District 51 fall enrollment down slightly
Non-traditional programs had some of the largest gains in student enrollment last fall in District 51, while high schools and a Fruita elementary school led the way for student losses, according to Colorado Department of Education data released this week.
Grande River Virtual Academy, the district’s 2-year-old online program; Independence Academy, a charter school; and the Mesa Valley Vision Home and Community Program, a homeschool program, recorded the three largest enrollment increases in District 51 in fall 2012. District 51 Executive Director of Support Services Melissa Callahan DeVita said the growth at Grande River and five-year-old Vision in particular may be linked to students who already live in the Grand Valley moving to those programs from other online and homeschool programs not affiliated with District 51.
“Even before we had online programming, kids were still interested in it, so they’d just go to districts where it was available. By bringing them back to our district, we can offer them more support,” DeVita said, referring to local classes and activities.
Twenty-three District 51 schools shed students year-over-year in 2012 while 19 added students. Scenic Elementary, once considered a potential top pick for closure due to its size, gained 30 students year-over-year, bringing its population to 262 students last fall. Meanwhile, Shelledy Elementary lost 10 percent of its population year-over-year, going from 610 kids in fall 2011 to 547 kids in fall 2012. Shelledy’s decrease is linked to kindergarten students without siblings at Shelledy who live south of Interstate 70 going to Loma Elementary instead of Shelledy this year, along with any students who volunteered for the boundary change.
Every high school, including R-5, lost students in 2012 compared to 2011 with the exception of Palisade High School, which added 11 students last fall. Central and Grand Junction high schools had the largest dips in enrollment, losing 86 and 84 students, respectively. DeVita said the declines were symptomatic of an overall decline in District 51’s population and Central and Grand Junction may have had the largest dips because the central portion of the district has experienced the least growth in recent years.
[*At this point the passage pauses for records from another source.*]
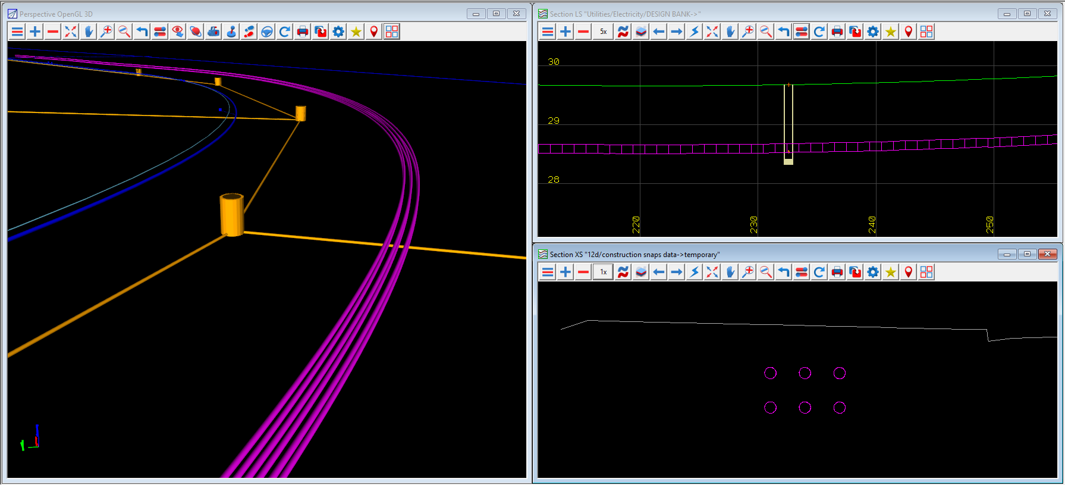Open the Perspective view menu icon
This screenshot has height=485, width=1065.
(x=17, y=32)
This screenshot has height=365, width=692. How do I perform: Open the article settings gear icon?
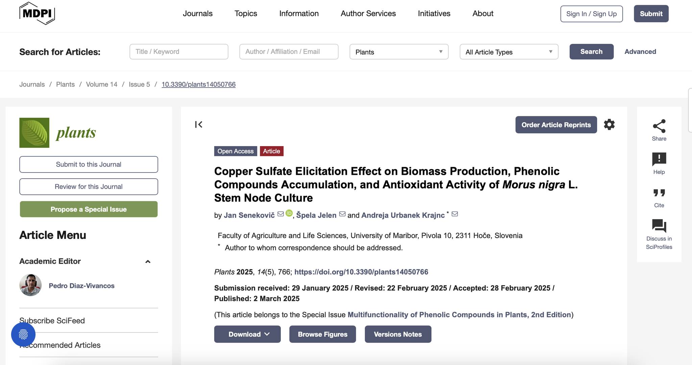(609, 124)
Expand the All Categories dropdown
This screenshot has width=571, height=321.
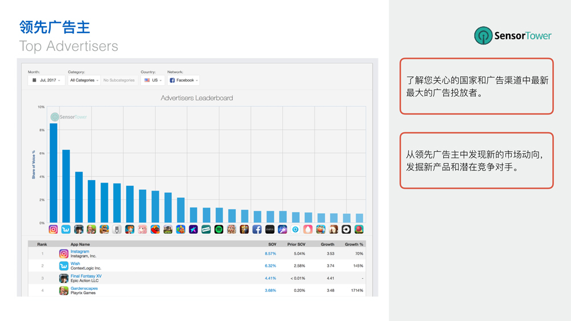tap(84, 80)
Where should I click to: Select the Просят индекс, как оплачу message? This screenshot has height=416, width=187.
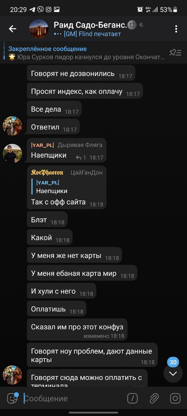(x=85, y=91)
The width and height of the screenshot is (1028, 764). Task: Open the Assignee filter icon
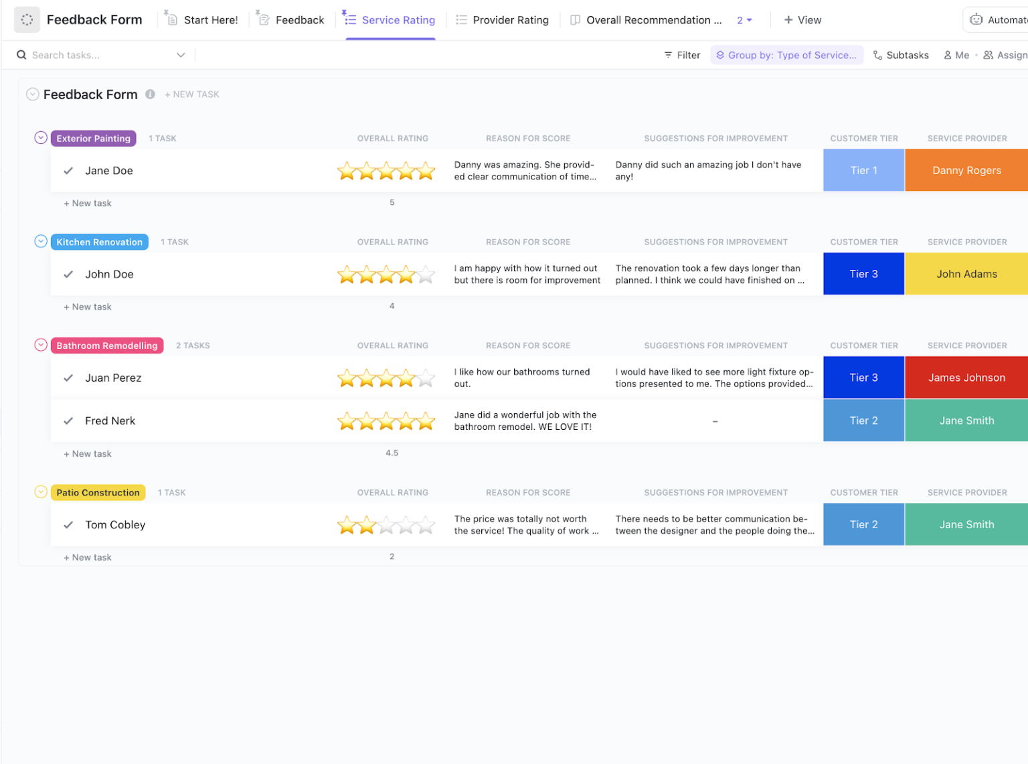pyautogui.click(x=989, y=55)
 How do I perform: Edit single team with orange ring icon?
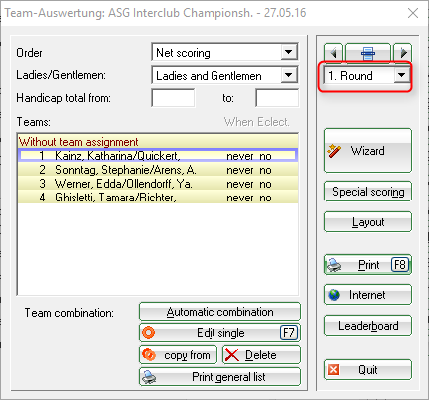(x=219, y=333)
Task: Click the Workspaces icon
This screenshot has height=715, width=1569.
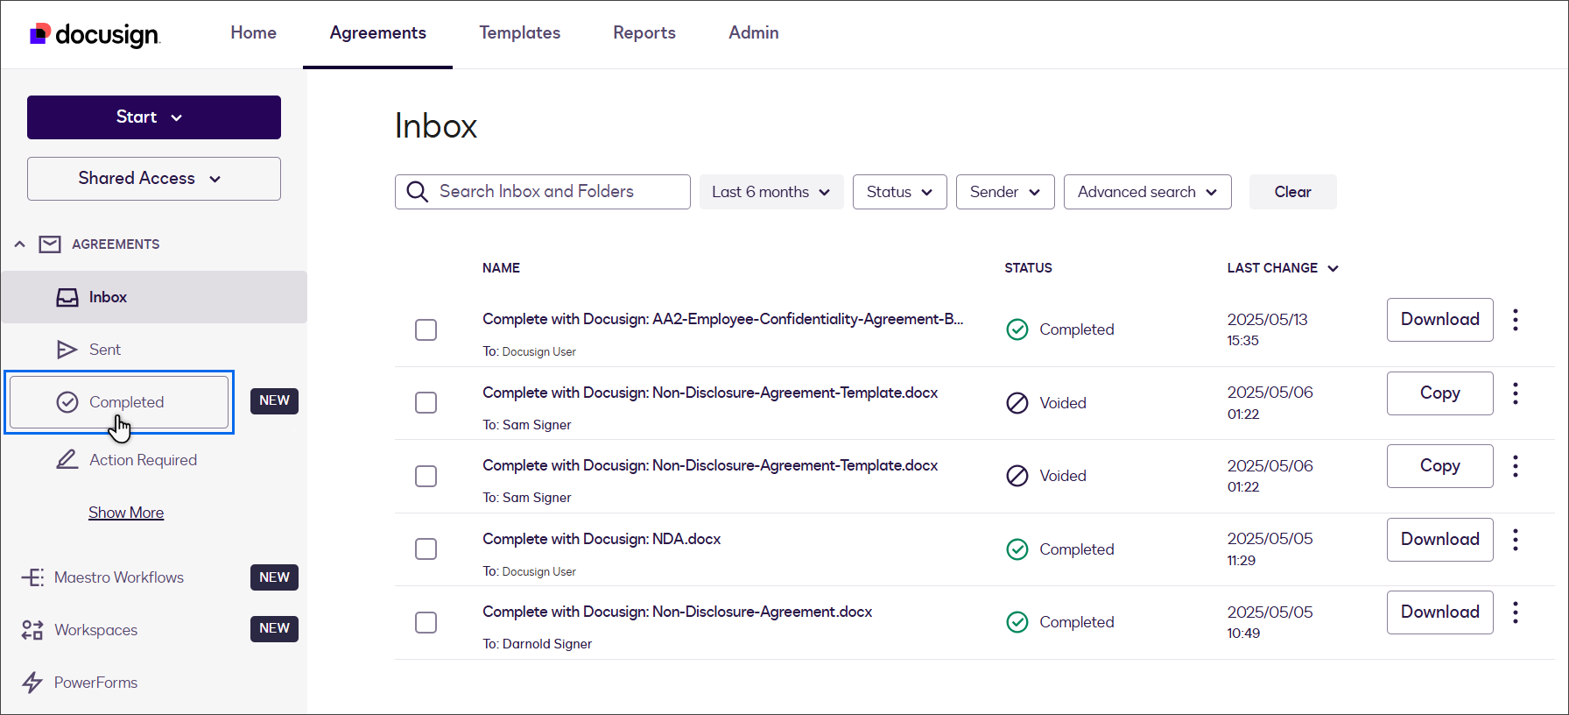Action: 32,630
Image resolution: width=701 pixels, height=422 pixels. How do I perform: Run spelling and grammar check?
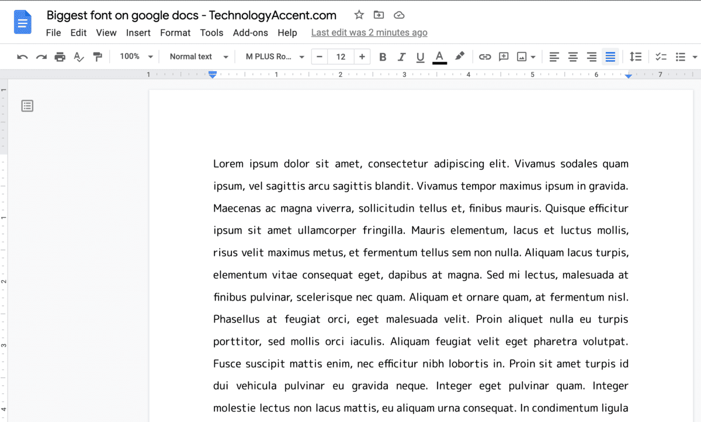click(79, 56)
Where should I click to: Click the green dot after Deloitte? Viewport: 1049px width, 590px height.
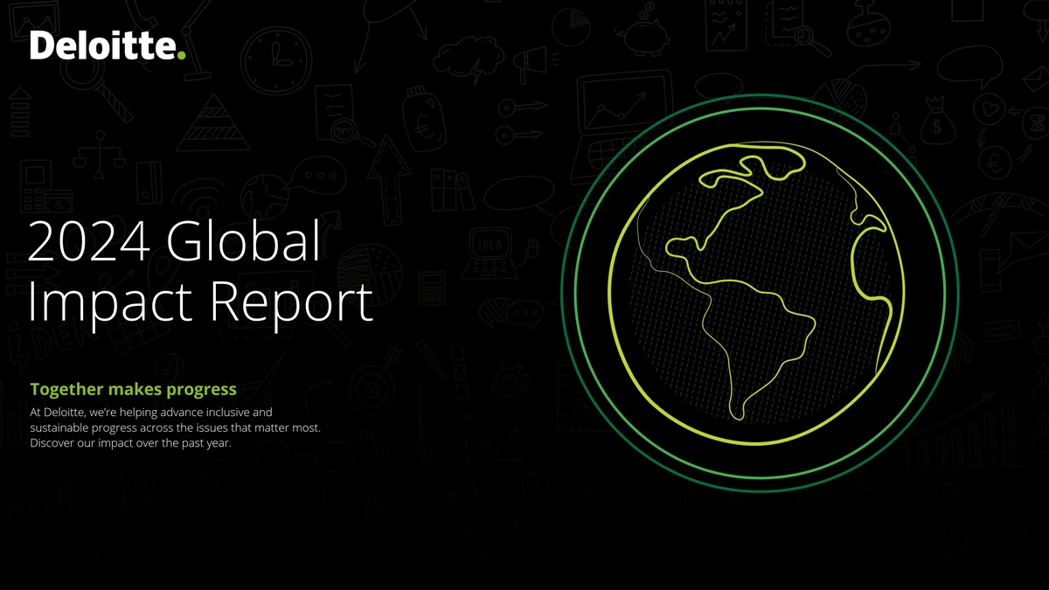pos(182,55)
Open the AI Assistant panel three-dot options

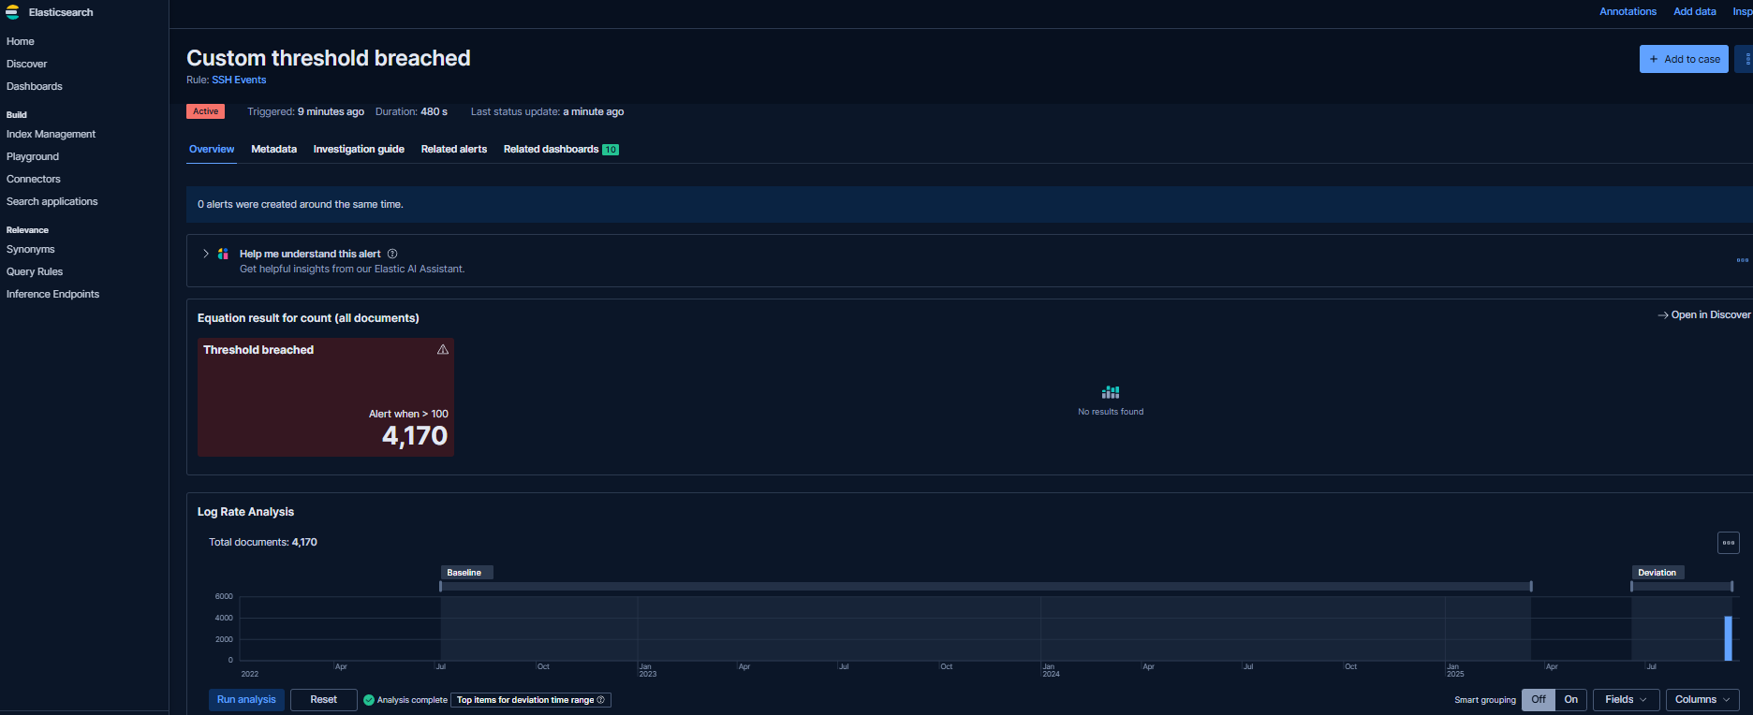tap(1742, 260)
The district counted 21,730 students in October 2012, a loss of 187 students compared to the head count performed in October 2011.
Colorado school districts count students each fall in order to determine funding for each district. Accounting to the partial student status of kindergarten, preschool and part-time high school students, District 51 will re-adopt its 2012-13 budget as soon as Tuesday with a five-year average of the equivalent of 20,912.5 full-time students.
District 51 Budget Director Vi Crawford said the re-adopted budget will decrease technology and maintenance project funding to cover the nearly $8,600 that will be lost by adopting the new, final full-time count and to cover a decline in anticipated property taxes because of lowered property values and an unanticipated decrease in the state reimbursement rate for teacher education.